Un claro ejemplo de ello es que la ley 2220 de 2022, le da al notario la calidad de conciliador, pese a que la sentencia C- 1159-08, consideró que los notarios, no ejercían funciones jurisdiccionales ya que ellos prestan un servicio público, de carácter testimonial, con carácter permanente, en desarrollo de la llamada descentralización por colaboración.
Así mismo indicó que al no estar contenidos los notarios en la redacción del inciso 4 del artículo 116 de la Constitución Nacional no podían ejercer funciones jurisdiccionales, declarando de ese modo la inexequibilidad de los artículos 10 a 14 de la Ley 1183 de 2008, los cuales les daban facultades jurisdiccionales a los notarios en materia de prescripción adquisitiva de dominio.
Pese a ello el legislador en la ley 2220 de 2022, retoma las facultades dadas en la ley 640 de 2001, lo que nos muestra que el derecho es cambiante.

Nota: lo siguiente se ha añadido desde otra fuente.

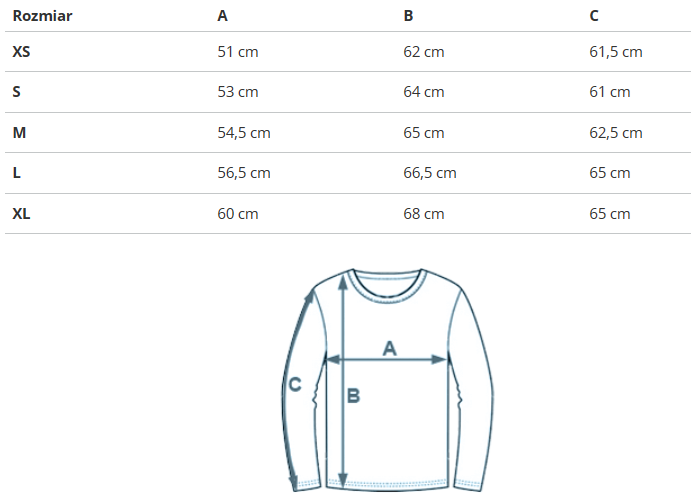This screenshot has width=691, height=496.
Task: Click the C label beside the sleeve
Action: point(295,383)
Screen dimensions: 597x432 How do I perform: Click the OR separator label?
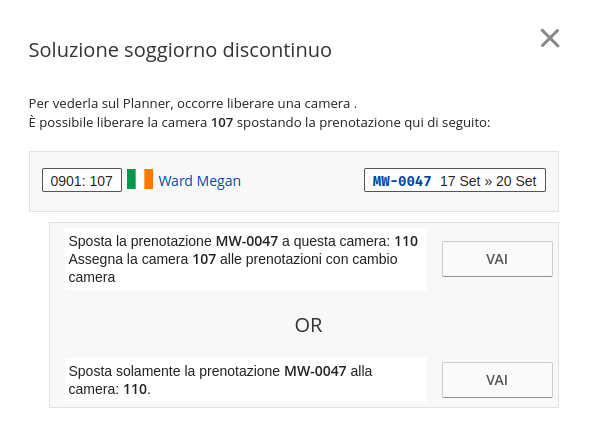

Lo mismo que está ocurriendo con el acta, dándole la ley la validez necesaria, para la existencia del acto y la efectividad del derecho en ella consagrado.
Conclusiones finales
En conclusión no se puede exigir al acta de conciliación a que ésta o su contenido sea elevado a escritura pública porque así lo determinó expresamente el legislador en los artículo 64 y 109 de la ley 2220 de 2022, artículo 55 Decreto Ley 902 de 2017, artículo 53 numeral 5 del Código General del Proceso.
No se está derogando el código civil, simplemente se está acatando la ley, siendo la ley la declaración de voluntad soberana manifestada en la forma prevista en la Constitución Nacional y acogiéndose a su carácter de permitir y permitir ¿Qué?, que las normas avancen como avanza la sociedad.